Geography

Sofia — Capital of Bulgaria

Sofia is one of Europe's oldest capitals, built on layers of Thracian, Roman, Byzantine, Bulgarian, and Ottoman civilisation. From the birthplace of the Cyrillic alphabet to fields producing most of the world's rose oil, Bulgaria surprises at every turn.

📖 📖 Read: Sofia — City Guide

About Sofia — Capital of Bulgaria

Sofia is among the oldest capital cities in Europe, with human habitation stretching back thousands of years. The Thracians established a settlement here, which the Romans expanded into the city of Serdica — a name still visible on the city's metro system. Under Roman rule, Serdica was significant enough that Emperor Constantine the Great reportedly called it "my Rome." The city passed through Byzantine and Bulgarian hands before nearly five centuries of Ottoman rule from 1382 to 1878.

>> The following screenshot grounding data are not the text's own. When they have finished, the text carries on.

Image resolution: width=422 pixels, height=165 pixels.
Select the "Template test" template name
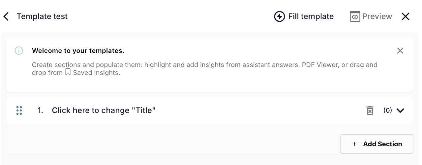tap(42, 16)
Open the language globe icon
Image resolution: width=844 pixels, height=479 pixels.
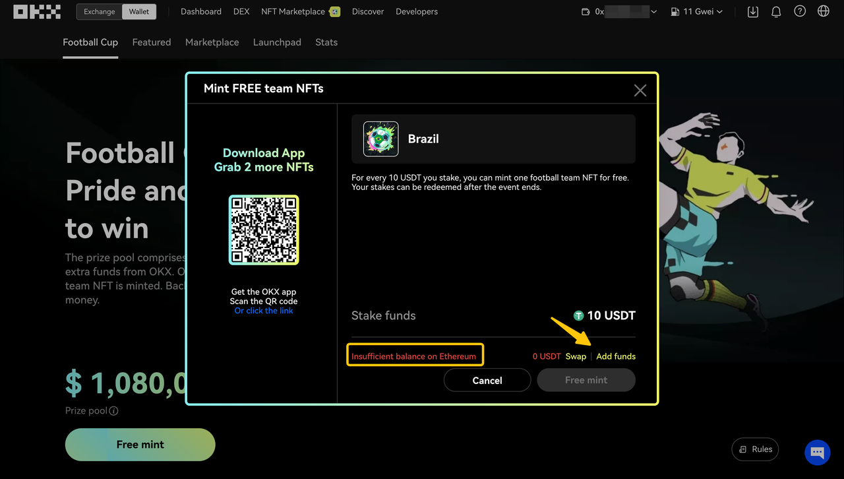click(x=823, y=11)

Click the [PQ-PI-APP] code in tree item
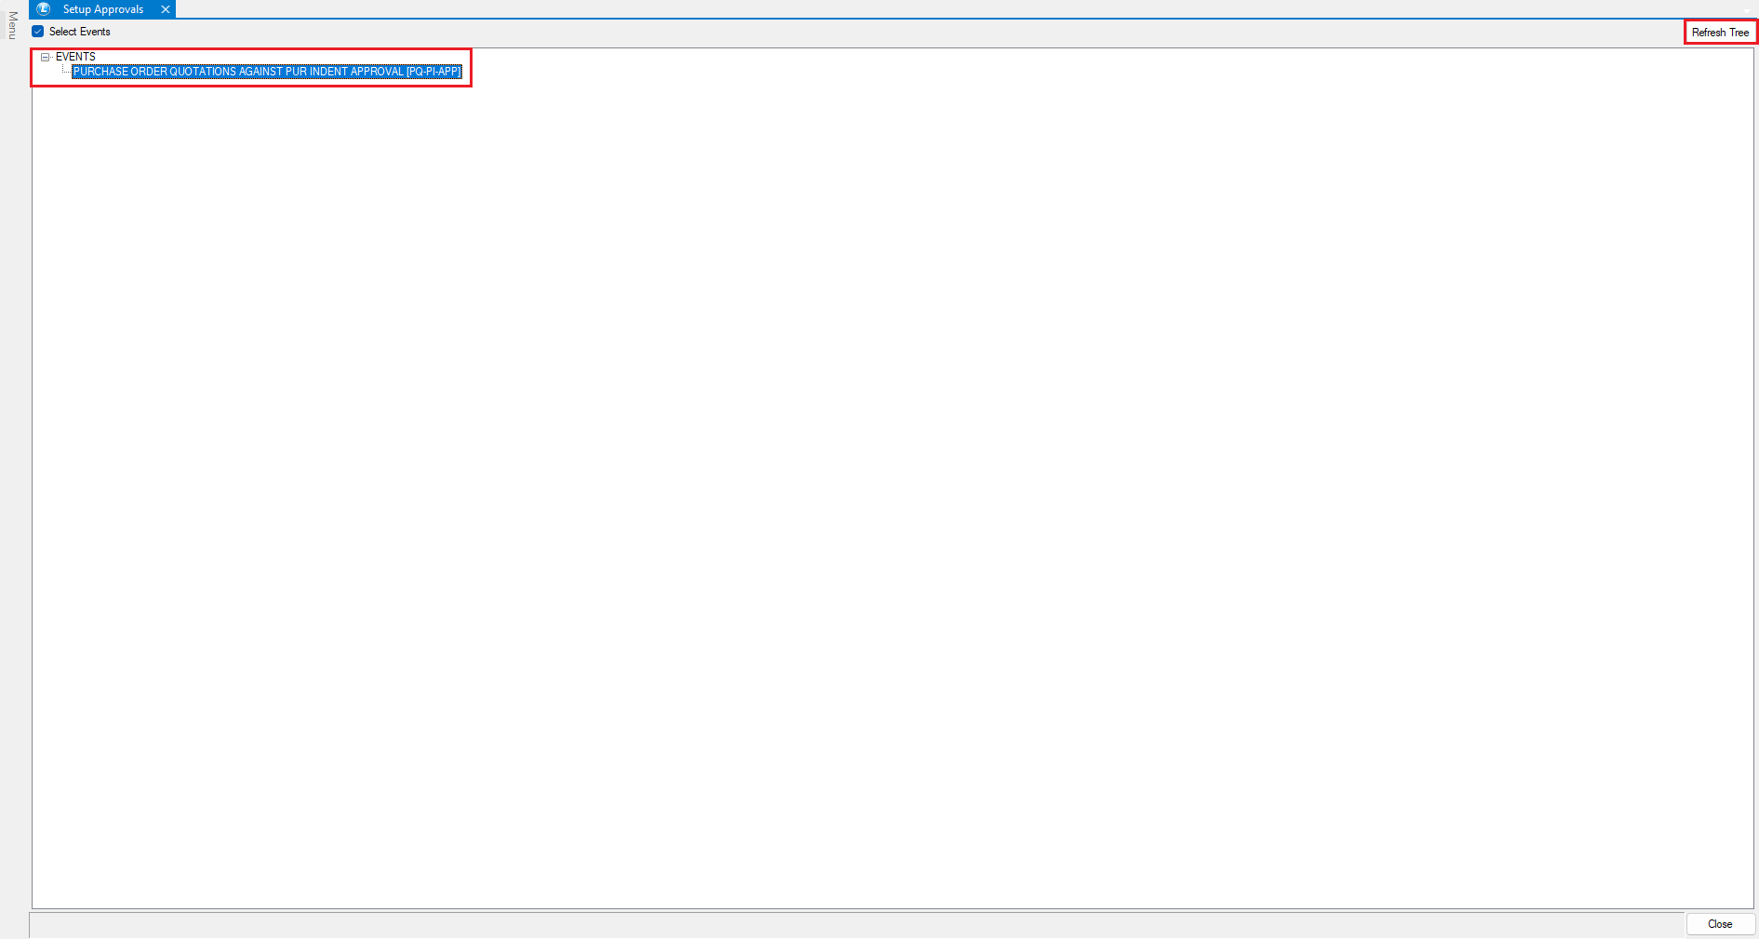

The city's current name comes not from a person but from a church — the 4th-century Basilica of Saint Sofia, one of the oldest Christian basilicas in the world still standing. When Bulgaria was liberated from Ottoman rule by Russia in the Russo-Turkish War of 1877–78, Sofia was chosen as the new national capital. To honour the Russian soldiers who died in that liberation, Bulgarians built the magnificent Alexander Nevsky Cathedral between 1882 and 1912. With its gold-plated domes visible from across the city, it remains one of the largest Orthodox cathedrals in the world.

Bulgaria's most remarkable cultural export to the world is the Cyrillic alphabet. Saints Cyril and Methodius created the Glagolitic script in the 9th century, but it was their disciples — working in Bulgaria's Preslav Literary School — who refined and spread the Cyrillic alphabet that is today used by hundreds of millions of people across Eastern Europe, Russia, and Central Asia. Bulgaria is legitimately credited as the birthplace of Cyrillic.

Sofia's surroundings offer dramatic contrasts. Vitosha mountain looms visibly from anywhere in the city and offers ski slopes just 20 minutes from the city centre. The Boyana Church, a UNESCO World Heritage Site on the slopes of Vitosha, contains extraordinary 13th-century frescoes considered masterpieces of medieval European art — painted a century before the Italian Renaissance began its own revolution in painting. Bulgaria joined the European Union in 2007 but continues to use its own currency, the lev, rather than the euro.